その69、ムカデから脳みそ
もうすぐ70回ですね。
「分解でもしてみるか……?」
わたしは無責任に言ってみた。
「どうやって?」
「うーむ……」
しかし、ドラコの問いに、答えれずうなってしまう。
そんな知識も技術もない。
というか、どうやって組み立てているのかさえわからなかった。
「うっす。自分ならできると思うデス」
力士が言った。
「ほう? じゃ、頼むわ」
「うっす」
「多芸だねえ……」
ドラコが力士を感心したように見るのだった。
「他のみんなは、周りの監視をお願い」
周辺を召喚戦士に守らせ、ムカデの分解が始まる。
「うっす……」
力士は手から波動のようなものを出し、ムカデをバラバラにしていく。
パーツごとに分けられ、ゆっくりとムカデは体内を表していき……。
「あ……」
やがて、サッサーボールくらいの金属球が出てきた。
「開けますデス」
その球も複数に分かれ、何かが出てくる。
ばしゃり。
「水だ……。

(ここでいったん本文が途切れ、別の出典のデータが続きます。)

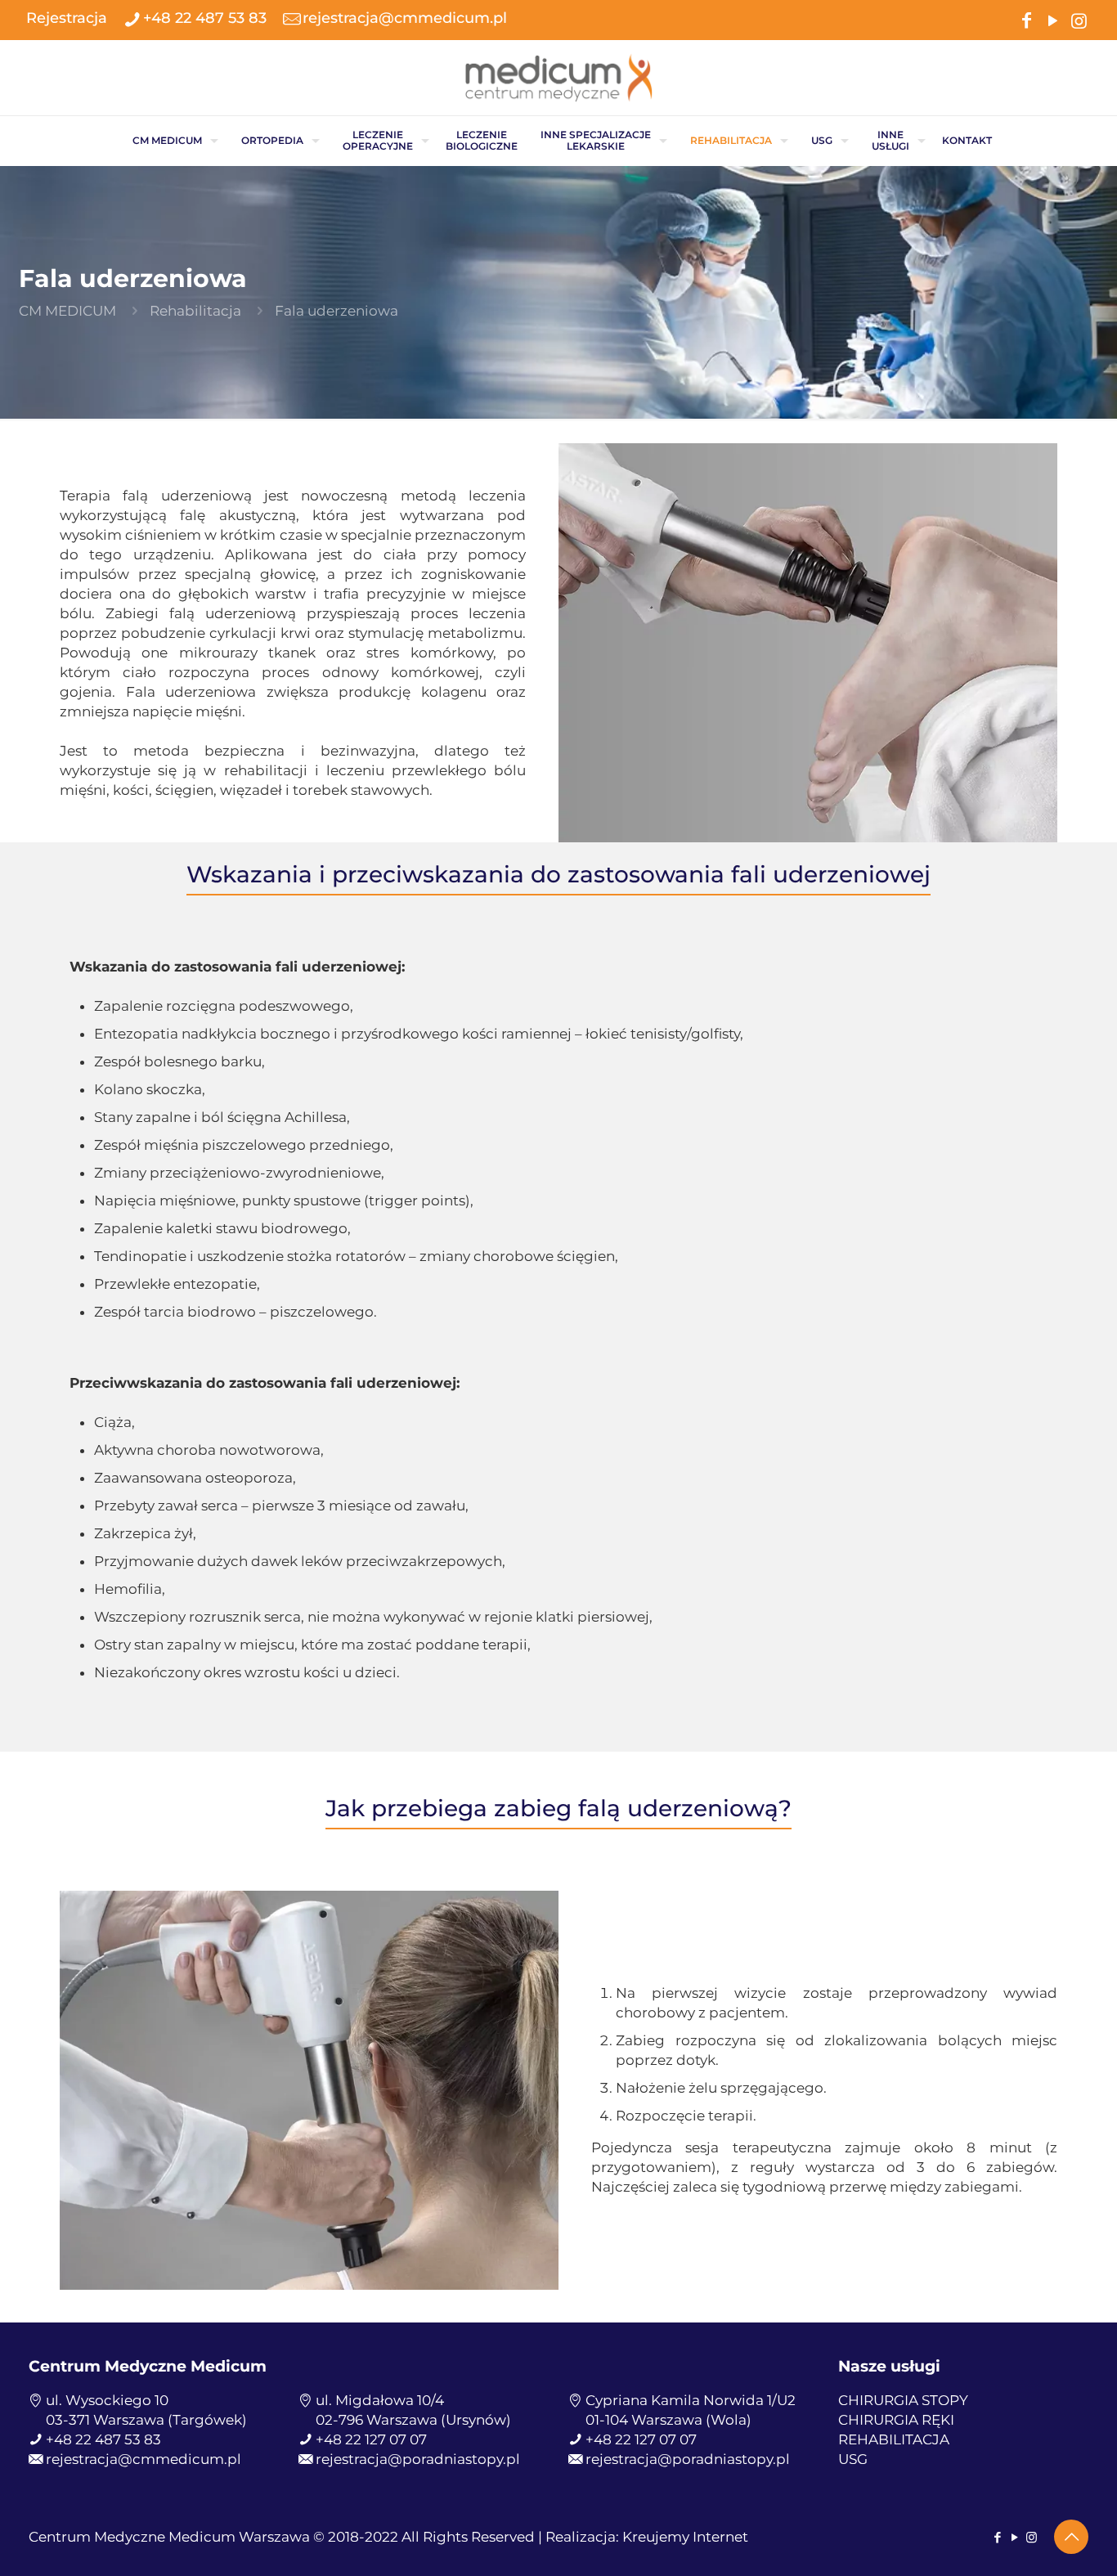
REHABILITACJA (893, 2439)
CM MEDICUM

いや、血?」
鼻を引く突かせ、ドラコは顔をしかめる。
何かの液体が地面を濡らしていく中、さらに出てきたもの。
「なんじゃ、これは!?」
タベルナが悲鳴をあげた。
出てきたのは、黄色っぽい脳みそである。
「脳みそ……? 人間の?」
「確かに。この匂いは人間のようじゃが……」
「こんなものが大ムカデを操っていたの!?」
ドラコは脳みそを凝視して、息を飲む。
「自然物……じゃあないよね?」
「当たり前じゃ!」
「多分、力のある魔法使いの仕業だろうけど……普通じゃない」
嫌悪のある視線で、ドラコは脳みそを見た。
「……ってことは、あの胴体部分も?」
まさかと思って分解すると、やっぱり脳みそが出てきたのだった。
「何ちゅうことじゃ。ムカデの正体がこんな邪術とは……」
「そもそも、こいつらここで何をしてたんだ?」
「調べてみるしかないね――」
ドラコはトンネルを見ながら、ため息をついた。
「しかし、この脳みそ……」
「やむをえん。土に葬ってやろう」
そして。
わたしたちは脳みそを土葬にした後、トンネル内へと入った。
前を1号と角刈り、後ろを力士。わたしたちは真ん中。
力士が魔力で周辺を照らしながら、地下深くへ。
トンネルは大きく、どこまでも続いていた。
途中で、動かなくなった胴体ロボが転がりまくっている……。